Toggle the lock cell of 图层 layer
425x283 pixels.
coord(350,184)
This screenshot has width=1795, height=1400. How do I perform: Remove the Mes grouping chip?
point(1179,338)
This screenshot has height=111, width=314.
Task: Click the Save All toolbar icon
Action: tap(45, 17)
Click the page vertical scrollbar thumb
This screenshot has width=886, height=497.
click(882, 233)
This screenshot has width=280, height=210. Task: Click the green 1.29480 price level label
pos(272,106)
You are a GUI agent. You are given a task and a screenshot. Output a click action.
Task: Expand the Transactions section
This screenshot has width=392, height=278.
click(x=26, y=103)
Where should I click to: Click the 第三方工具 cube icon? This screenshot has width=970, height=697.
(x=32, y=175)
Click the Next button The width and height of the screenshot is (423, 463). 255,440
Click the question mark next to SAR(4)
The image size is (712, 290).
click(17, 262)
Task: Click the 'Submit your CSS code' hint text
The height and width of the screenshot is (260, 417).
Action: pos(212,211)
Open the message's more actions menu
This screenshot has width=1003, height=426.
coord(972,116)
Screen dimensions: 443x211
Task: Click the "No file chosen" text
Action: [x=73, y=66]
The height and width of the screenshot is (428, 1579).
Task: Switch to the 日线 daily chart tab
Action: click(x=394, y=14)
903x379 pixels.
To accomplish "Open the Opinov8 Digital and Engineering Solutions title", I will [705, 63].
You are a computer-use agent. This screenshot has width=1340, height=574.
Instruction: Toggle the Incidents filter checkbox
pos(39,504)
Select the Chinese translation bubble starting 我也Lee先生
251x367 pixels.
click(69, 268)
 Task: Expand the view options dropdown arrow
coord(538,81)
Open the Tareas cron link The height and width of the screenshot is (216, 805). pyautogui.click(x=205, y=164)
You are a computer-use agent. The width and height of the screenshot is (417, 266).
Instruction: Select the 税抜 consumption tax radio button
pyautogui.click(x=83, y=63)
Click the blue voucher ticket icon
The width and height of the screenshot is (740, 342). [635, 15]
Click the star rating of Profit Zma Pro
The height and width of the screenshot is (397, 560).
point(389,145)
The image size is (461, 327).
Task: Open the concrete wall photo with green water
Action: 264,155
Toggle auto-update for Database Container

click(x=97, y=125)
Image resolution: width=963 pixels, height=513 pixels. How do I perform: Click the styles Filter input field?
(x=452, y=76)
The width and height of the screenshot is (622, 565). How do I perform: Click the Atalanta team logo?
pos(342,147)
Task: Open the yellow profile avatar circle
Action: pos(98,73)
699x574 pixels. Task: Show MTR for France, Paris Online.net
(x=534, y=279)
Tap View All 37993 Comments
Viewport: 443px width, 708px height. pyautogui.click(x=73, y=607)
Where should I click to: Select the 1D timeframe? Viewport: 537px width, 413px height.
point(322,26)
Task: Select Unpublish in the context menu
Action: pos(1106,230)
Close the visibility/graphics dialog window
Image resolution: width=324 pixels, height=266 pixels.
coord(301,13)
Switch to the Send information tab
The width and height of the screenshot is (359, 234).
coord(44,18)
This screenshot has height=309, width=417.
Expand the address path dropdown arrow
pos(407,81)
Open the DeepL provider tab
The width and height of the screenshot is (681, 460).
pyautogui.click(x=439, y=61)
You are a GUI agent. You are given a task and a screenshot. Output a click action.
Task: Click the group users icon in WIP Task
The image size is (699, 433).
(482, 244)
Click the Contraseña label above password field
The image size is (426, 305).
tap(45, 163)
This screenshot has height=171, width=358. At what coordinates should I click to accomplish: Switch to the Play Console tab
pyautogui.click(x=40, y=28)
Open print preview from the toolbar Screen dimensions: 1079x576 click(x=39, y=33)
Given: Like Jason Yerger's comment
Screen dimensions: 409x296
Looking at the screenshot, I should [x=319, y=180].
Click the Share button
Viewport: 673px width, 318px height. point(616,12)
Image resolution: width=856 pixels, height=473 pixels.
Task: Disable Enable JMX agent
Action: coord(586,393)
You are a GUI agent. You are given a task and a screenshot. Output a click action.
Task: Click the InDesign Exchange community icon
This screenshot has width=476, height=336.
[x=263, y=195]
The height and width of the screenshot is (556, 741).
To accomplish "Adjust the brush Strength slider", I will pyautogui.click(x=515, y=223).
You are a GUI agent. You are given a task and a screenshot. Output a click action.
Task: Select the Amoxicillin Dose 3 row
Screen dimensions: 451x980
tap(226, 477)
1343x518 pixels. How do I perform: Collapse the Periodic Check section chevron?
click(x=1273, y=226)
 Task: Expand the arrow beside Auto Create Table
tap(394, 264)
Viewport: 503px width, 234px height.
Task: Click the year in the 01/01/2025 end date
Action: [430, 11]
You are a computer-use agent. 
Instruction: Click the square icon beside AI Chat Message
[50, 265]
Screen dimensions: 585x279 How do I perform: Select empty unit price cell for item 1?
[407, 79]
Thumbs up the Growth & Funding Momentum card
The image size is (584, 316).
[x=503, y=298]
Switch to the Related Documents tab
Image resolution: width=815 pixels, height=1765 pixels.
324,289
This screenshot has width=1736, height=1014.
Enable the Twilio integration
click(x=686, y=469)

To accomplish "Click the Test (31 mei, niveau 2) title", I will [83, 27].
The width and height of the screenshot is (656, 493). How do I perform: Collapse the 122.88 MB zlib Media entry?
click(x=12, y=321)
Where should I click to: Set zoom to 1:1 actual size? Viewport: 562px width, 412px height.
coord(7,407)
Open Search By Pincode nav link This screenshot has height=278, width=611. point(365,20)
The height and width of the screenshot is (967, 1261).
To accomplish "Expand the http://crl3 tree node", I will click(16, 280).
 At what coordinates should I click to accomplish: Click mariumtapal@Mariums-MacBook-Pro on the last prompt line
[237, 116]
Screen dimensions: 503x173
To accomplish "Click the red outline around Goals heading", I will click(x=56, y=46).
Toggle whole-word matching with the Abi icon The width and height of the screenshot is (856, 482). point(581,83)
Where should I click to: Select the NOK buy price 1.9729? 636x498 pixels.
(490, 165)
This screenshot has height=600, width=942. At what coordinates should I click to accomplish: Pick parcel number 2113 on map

● ● ● ●

== Action item ==
Each line of the material should be echoed exactly.

== Answer section ==
Toggle the lock cell of 图层 layer
425x283 pixels.
coord(350,184)
This screenshot has width=1795, height=1400. How do I perform: Remove the Mes grouping chip?
point(1179,338)
This screenshot has height=111, width=314.
Task: Click the Save All toolbar icon
Action: tap(45, 17)
Click the page vertical scrollbar thumb
This screenshot has width=886, height=497.
click(882, 233)
This screenshot has width=280, height=210. Task: Click the green 1.29480 price level label
pos(272,106)
You are a GUI agent. You are given a task and a screenshot. Output a click action.
Task: Expand the Transactions section
This screenshot has width=392, height=278.
click(x=26, y=103)
Where should I click to: Click the 第三方工具 cube icon? This screenshot has width=970, height=697.
(x=32, y=175)
Click the Next button The width and height of the screenshot is (423, 463). 255,440
Click the question mark next to SAR(4)
The image size is (712, 290).
click(17, 262)
Task: Click the 'Submit your CSS code' hint text
The height and width of the screenshot is (260, 417).
Action: pos(212,211)
Open the message's more actions menu
This screenshot has width=1003, height=426.
coord(972,116)
Screen dimensions: 443x211
Task: Click the "No file chosen" text
Action: [x=73, y=66]
The height and width of the screenshot is (428, 1579).
Task: Switch to the 日线 daily chart tab
Action: click(x=394, y=14)
903x379 pixels.
To accomplish "Open the Opinov8 Digital and Engineering Solutions title", I will [705, 63].
You are a computer-use agent. This screenshot has width=1340, height=574.
Instruction: Toggle the Incidents filter checkbox
pos(39,504)
Select the Chinese translation bubble starting 我也Lee先生
251x367 pixels.
click(69, 268)
 Task: Expand the view options dropdown arrow
coord(538,81)
Open the Tareas cron link The height and width of the screenshot is (216, 805). pyautogui.click(x=205, y=164)
You are a computer-use agent. The width and height of the screenshot is (417, 266).
Instruction: Select the 税抜 consumption tax radio button
pyautogui.click(x=83, y=63)
Click the blue voucher ticket icon
The width and height of the screenshot is (740, 342). [635, 15]
Click the star rating of Profit Zma Pro
The height and width of the screenshot is (397, 560).
point(389,145)
The image size is (461, 327).
Task: Open the concrete wall photo with green water
Action: 264,155
Toggle auto-update for Database Container

click(x=97, y=125)
Image resolution: width=963 pixels, height=513 pixels. How do I perform: Click the styles Filter input field?
(x=452, y=76)
The width and height of the screenshot is (622, 565). How do I perform: Click the Atalanta team logo?
pos(342,147)
Task: Open the yellow profile avatar circle
Action: pos(98,73)
699x574 pixels. Task: Show MTR for France, Paris Online.net
(x=534, y=279)
Tap View All 37993 Comments
Viewport: 443px width, 708px height. pyautogui.click(x=73, y=607)
Where should I click to: Select the 1D timeframe? Viewport: 537px width, 413px height.
point(322,26)
Task: Select Unpublish in the context menu
Action: pos(1106,230)
Close the visibility/graphics dialog window
Image resolution: width=324 pixels, height=266 pixels.
coord(301,13)
Switch to the Send information tab
The width and height of the screenshot is (359, 234).
coord(44,18)
This screenshot has height=309, width=417.
Expand the address path dropdown arrow
pos(407,81)
Open the DeepL provider tab
The width and height of the screenshot is (681, 460).
pyautogui.click(x=439, y=61)
You are a GUI agent. You are given a task and a screenshot. Output a click action.
Task: Click the group users icon in WIP Task
The image size is (699, 433).
(482, 244)
Click the Contraseña label above password field
The image size is (426, 305).
tap(45, 163)
This screenshot has height=171, width=358. At what coordinates should I click to accomplish: Switch to the Play Console tab
pyautogui.click(x=40, y=28)
Open print preview from the toolbar Screen dimensions: 1079x576 click(x=39, y=33)
Given: Like Jason Yerger's comment
Screen dimensions: 409x296
Looking at the screenshot, I should [x=319, y=180].
Click the Share button
Viewport: 673px width, 318px height. point(616,12)
Image resolution: width=856 pixels, height=473 pixels.
Task: Disable Enable JMX agent
Action: coord(586,393)
You are a GUI agent. You are given a task and a screenshot. Output a click action.
Task: Click the InDesign Exchange community icon
This screenshot has width=476, height=336.
[x=263, y=195]
The height and width of the screenshot is (556, 741).
To accomplish "Adjust the brush Strength slider", I will pyautogui.click(x=515, y=223).
You are a GUI agent. You are given a task and a screenshot. Output a click action.
Task: Select the Amoxicillin Dose 3 row
Screen dimensions: 451x980
tap(226, 477)
1343x518 pixels. How do I perform: Collapse the Periodic Check section chevron?
click(x=1273, y=226)
 Task: Expand the arrow beside Auto Create Table
tap(394, 264)
Viewport: 503px width, 234px height.
Task: Click the year in the 01/01/2025 end date
Action: [430, 11]
You are a computer-use agent. 
Instruction: Click the square icon beside AI Chat Message
[50, 265]
Screen dimensions: 585x279 How do I perform: Select empty unit price cell for item 1?
[407, 79]
Thumbs up the Growth & Funding Momentum card
The image size is (584, 316).
[x=503, y=298]
Switch to the Related Documents tab
Image resolution: width=815 pixels, height=1765 pixels.
324,289
This screenshot has width=1736, height=1014.
Enable the Twilio integration
click(x=686, y=469)

To accomplish "Click the Test (31 mei, niveau 2) title", I will [83, 27].
The width and height of the screenshot is (656, 493). How do I perform: Collapse the 122.88 MB zlib Media entry?
click(x=12, y=321)
Where should I click to: Set zoom to 1:1 actual size? Viewport: 562px width, 412px height.
coord(7,407)
Open Search By Pincode nav link This screenshot has height=278, width=611. point(365,20)
The height and width of the screenshot is (967, 1261).
To accomplish "Expand the http://crl3 tree node", I will click(16, 280).
 At what coordinates should I click to accomplish: Click mariumtapal@Mariums-MacBook-Pro on the last prompt line
[237, 116]
Screen dimensions: 503x173
To accomplish "Click the red outline around Goals heading", I will click(x=56, y=46).
Toggle whole-word matching with the Abi icon The width and height of the screenshot is (856, 482). point(581,83)
Where should I click to: Select the NOK buy price 1.9729? 636x498 pixels.
(490, 165)
This screenshot has height=600, width=942. At what coordinates should I click to accomplish: Pick parcel number 2113 on map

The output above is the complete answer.